Sainte Salsa                                                                                           p.03

 








  1. Il me semble que cette lettre n’est pas trop difficile à lire, elle n’a pas ce côté pénible que nous redoutons tous lorsqu’il nous faut déchiffrer du blabla. Bien sûr, c’est du Camus. Dois-je la laisser telle quelle ou retirer les phrases principales pour les faire publier ?

  1. Paris, le 10 février 1957

  2. Mon cher Sénac,


  3. Je suppose que c'est à vous que je dois l'envoi de votre article d'Exigence. Je suis surpris cependant d'y trouver une note qui mérite que j'y réponde, bien que j'aie décidé de me taire en ce qui concerne l'Algérie, afin de n'ajouter ni à son malheur, ni aux bêtises qu'on écrit à son propos.

  4. Je vous rappelle votre note :

  5. « Celui qui écrit ne sera jamais à la hauteur de ceux qui meurent, déclarait naguère Camus, à une époque où il ne reniait pas encore l'injustice des Justes. » Ce « pas encore » est de trop. Le sujet des Justes est précisément celui qui nous occupe aujourd'hui et je pense toujours ce que je pensais alors. Le héros des Justes refuse de lancer sa bombe lorsqu'il voit qu'en plus du grand-duc qu'il a accepté d'abattre, il risque de tuer deux enfants. Ce refus, cette certitude passionnée qu'il y a dans le meurtre et dans l'injustice une limite à ne pas dépasser, je les ai donnés en exemple, dans ma pièce et dans l'Homme révolté parce qu'ils sont les seuls selon moi à garder à la révolte sa vérité et sa grandeur. Ma position n'a pas varié sur ce point, et si je peux comprendre et admirer le combattant d'une libération, je n'ai que dégoût devant le tueur de femmes et d'enfants. La cause du peuple arabe en Algérie n'a jamais été mieux desservie que par le terrorisme civil pratiqué désormais systématiquement par les mouvements arabes. Et ce terrorisme retarde, peut-être irréparablement, la solution de justice qui finira par intervenir.

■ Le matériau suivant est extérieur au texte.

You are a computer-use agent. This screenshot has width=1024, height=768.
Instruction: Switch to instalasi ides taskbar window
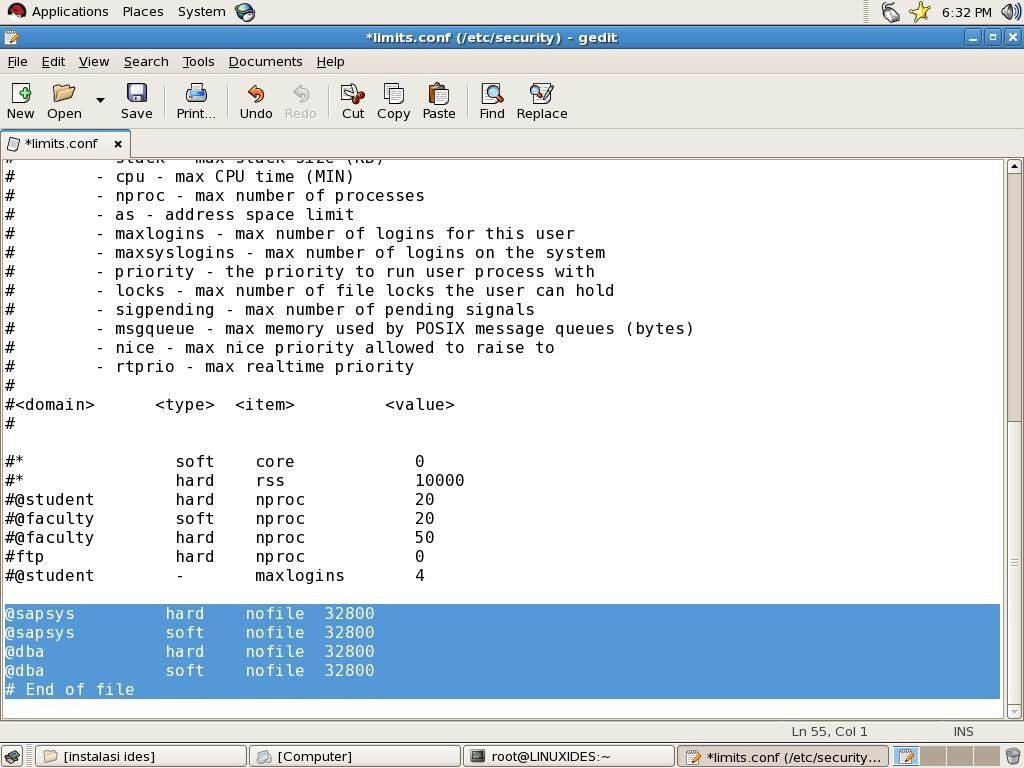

  6. L'objection qui consiste à dire que les Français en font autant pourrait être discutée utilement si des intellectuels ou des responsables arabes avaient protesté contre ces meurtres d'innocents, comme nous l'avons fait, et publiquement, contre la répression collective. Il n'en a rien été. Nous sommes donc restés seuls avec nos bons sentiments pendant qu'on tirait sur (phrase inachevée, ajoutée à la plume à la dactylographie) Que du moins vous ne me fassiez point approuver, fût-ce dans le passé, des actes qui me répugnent. Je continue au contraire, non pas à renier mais à condamner absolument, aujourd'hui comme hier, l'assassinat de civils innocents. J'ajouterai enfin que votre « pas encore » n'est pas seulement inexact, il est encore légèrement injurieux, s'adressant à un homme dont vous savez qu'il a été seul de son état, en Algérie, il y a vingt ans, à prendre la défense du peuple arabe.

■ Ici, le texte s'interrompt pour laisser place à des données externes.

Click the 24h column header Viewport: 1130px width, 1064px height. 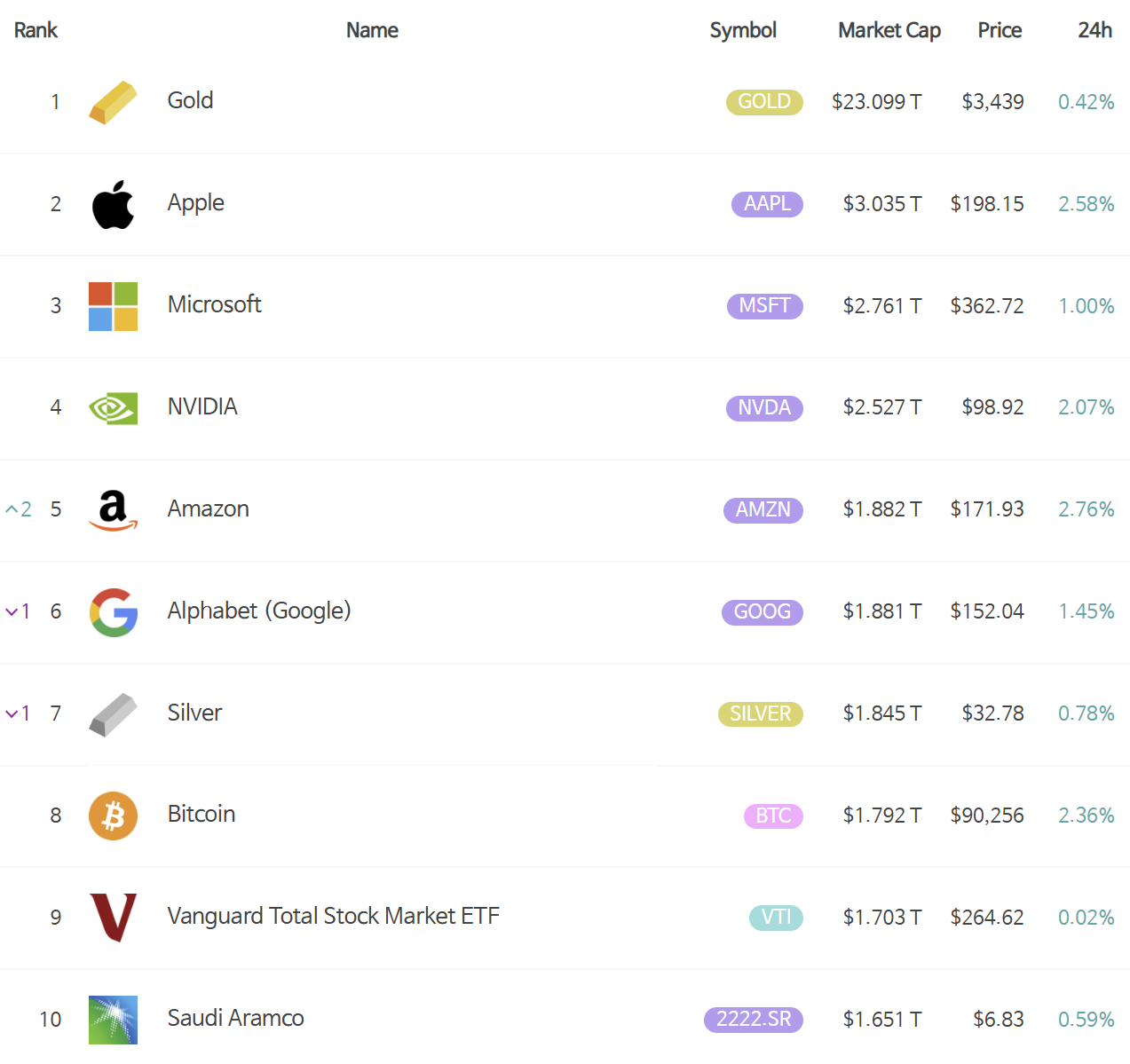(x=1094, y=29)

  7.      Je n'ai pas certes de leçon à vous donner. Laissez-moi vous dire cependant que je continue de penser que celui qui écrit n'est jamais à la hauteur de ceux qui meurent. Il y a beaucoup de gens qui meurent aujourd'hui en Algérie, et des deux côtés. Vous qui écrivez, pensez bien, avant de vous donner l'air, contre moi, d'accepter la trop fameuse injustice des justes. Cette formule, légère ici, pèse là-bas son poids de sang. Tout ce qu'un écrivain doit veiller à faire, tant qu'il ne se bat pas, est de ne pas ajouter, en cédant aux facilités de langage, à ce poids de sang.

  8. Vôtre A.C.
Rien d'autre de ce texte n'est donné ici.